Spread across 35 acres, the proposed site near Versova metro station was allocated to the university two years ago. The event will be attended by the Chief Justice of India, who serves as the university’s chancellor, along with the Chief Justice of the Bombay High Court and senior leaders from the Maharashtra government. Officials confirmed that once construction begins, the project is expected to take around three to four years to complete. Finding suitable land within city limits has been one of the biggest challenges for the institution since its establishment in 2015. Earlier plans to develop a campus in Gorai were set aside in favour of a location closer to the Bombay High Court and the city’s legal district. University officials said that procedural delays—ranging from land transfer formalities to boundary marking and name registration on the property card—had slowed progress over the past few years.
While the announcement has been met with enthusiasm by students and faculty alike, environmental concerns are also being raised. A section of the site reportedly falls within a coastal regulation zone (CRZ), where permanent construction is prohibited. The university plans to build only within the permissible area, while keeping the ecologically sensitive sections untouched. However, environmental activists have voiced strong objections, arguing that the land forms part of a recognised wetland as per the National and State Wetland Atlas. In a recent letter addressed to the judiciary and the university administration, one activist urged the authorities to withdraw the construction proposal, citing the need to protect Mumbai’s diminishing wetlands that serve as natural flood buffers and biodiversity zones.

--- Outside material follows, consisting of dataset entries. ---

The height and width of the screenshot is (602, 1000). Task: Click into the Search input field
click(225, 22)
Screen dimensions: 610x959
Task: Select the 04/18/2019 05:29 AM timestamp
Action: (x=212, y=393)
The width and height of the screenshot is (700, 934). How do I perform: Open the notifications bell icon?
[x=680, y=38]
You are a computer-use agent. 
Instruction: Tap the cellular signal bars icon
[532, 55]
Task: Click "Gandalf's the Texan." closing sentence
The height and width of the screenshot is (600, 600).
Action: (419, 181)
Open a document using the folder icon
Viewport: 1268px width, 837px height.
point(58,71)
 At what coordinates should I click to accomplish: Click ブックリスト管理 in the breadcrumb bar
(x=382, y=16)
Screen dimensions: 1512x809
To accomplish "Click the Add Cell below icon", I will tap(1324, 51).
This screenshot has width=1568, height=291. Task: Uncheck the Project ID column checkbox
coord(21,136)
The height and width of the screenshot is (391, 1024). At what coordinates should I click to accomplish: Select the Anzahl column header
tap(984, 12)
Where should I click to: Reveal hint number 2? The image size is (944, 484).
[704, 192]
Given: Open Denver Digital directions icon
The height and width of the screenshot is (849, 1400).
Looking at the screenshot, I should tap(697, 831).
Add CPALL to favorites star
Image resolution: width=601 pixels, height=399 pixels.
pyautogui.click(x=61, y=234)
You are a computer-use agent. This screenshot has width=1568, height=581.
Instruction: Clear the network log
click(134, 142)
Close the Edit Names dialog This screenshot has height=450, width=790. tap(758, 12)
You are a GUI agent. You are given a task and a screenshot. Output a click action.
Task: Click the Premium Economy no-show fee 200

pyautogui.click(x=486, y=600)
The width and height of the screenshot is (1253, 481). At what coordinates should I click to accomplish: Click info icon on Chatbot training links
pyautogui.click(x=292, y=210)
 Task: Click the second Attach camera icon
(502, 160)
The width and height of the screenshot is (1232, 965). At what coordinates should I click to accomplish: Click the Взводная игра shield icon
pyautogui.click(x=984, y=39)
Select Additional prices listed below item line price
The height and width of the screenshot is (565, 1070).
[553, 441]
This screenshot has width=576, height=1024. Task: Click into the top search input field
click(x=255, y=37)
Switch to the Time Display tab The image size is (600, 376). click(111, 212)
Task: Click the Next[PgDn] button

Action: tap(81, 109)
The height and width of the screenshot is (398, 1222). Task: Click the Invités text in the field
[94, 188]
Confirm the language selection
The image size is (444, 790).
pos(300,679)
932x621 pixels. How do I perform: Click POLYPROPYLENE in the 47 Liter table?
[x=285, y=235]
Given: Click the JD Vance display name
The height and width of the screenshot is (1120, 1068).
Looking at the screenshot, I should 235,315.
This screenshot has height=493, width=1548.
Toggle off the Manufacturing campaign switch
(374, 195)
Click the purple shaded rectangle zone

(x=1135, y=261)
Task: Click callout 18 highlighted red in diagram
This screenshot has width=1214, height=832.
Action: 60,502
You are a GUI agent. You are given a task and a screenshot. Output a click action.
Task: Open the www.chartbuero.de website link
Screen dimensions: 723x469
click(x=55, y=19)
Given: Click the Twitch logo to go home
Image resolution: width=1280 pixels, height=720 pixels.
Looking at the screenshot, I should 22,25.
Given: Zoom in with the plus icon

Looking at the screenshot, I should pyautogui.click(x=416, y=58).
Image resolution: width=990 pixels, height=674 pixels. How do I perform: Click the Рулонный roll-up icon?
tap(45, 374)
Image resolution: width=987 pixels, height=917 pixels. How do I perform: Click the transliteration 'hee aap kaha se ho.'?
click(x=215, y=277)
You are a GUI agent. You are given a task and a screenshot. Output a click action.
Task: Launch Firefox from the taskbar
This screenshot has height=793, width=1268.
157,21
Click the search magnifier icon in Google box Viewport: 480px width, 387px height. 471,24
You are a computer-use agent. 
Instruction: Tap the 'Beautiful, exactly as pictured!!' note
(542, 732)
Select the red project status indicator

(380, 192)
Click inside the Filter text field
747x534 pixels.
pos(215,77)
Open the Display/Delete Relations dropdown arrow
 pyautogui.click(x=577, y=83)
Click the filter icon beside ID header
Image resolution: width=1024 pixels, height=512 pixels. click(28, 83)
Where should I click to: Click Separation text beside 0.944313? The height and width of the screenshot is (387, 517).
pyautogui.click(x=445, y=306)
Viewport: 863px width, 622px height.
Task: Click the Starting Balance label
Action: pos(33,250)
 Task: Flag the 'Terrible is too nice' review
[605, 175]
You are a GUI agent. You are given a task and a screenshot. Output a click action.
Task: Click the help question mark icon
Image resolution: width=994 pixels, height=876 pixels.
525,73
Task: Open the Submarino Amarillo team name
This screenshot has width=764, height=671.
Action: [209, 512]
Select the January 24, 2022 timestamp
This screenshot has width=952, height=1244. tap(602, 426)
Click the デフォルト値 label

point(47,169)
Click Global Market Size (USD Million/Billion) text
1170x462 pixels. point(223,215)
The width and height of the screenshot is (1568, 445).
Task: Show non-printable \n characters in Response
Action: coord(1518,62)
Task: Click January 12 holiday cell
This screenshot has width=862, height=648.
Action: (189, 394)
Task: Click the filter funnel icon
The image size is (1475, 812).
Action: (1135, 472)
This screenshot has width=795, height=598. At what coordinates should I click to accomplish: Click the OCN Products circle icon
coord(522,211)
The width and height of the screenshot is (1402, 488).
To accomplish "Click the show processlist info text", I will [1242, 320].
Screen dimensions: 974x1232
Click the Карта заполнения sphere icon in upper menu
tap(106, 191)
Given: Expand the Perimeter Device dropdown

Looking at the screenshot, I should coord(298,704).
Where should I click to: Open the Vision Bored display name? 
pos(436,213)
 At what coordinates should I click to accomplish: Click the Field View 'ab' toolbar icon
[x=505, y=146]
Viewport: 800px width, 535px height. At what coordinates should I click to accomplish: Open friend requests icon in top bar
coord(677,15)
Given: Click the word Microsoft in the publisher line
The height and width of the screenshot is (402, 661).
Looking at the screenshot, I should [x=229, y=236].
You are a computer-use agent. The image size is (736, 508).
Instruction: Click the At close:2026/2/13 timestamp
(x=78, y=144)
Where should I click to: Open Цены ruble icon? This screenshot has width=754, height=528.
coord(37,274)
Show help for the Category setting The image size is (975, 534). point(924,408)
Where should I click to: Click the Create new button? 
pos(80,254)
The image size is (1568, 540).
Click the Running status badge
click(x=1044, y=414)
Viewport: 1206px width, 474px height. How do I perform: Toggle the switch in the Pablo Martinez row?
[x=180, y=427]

Urban planners suggest that the university’s expansion could be an opportunity to showcase sustainable campus development in the city’s western suburbs—an area facing rapid urbanisation and ecological stress. “If designed with low-impact architecture, rainwater harvesting and green mobility links, this project could become a model for climate-resilient education infrastructure,” said a senior urban development expert. As Mumbai continues to balance its academic growth with ecological preservation, the MNLU campus project stands at a critical intersection of progress and sustainability. The coming months will reveal whether this landmark development can reconcile both ambitions.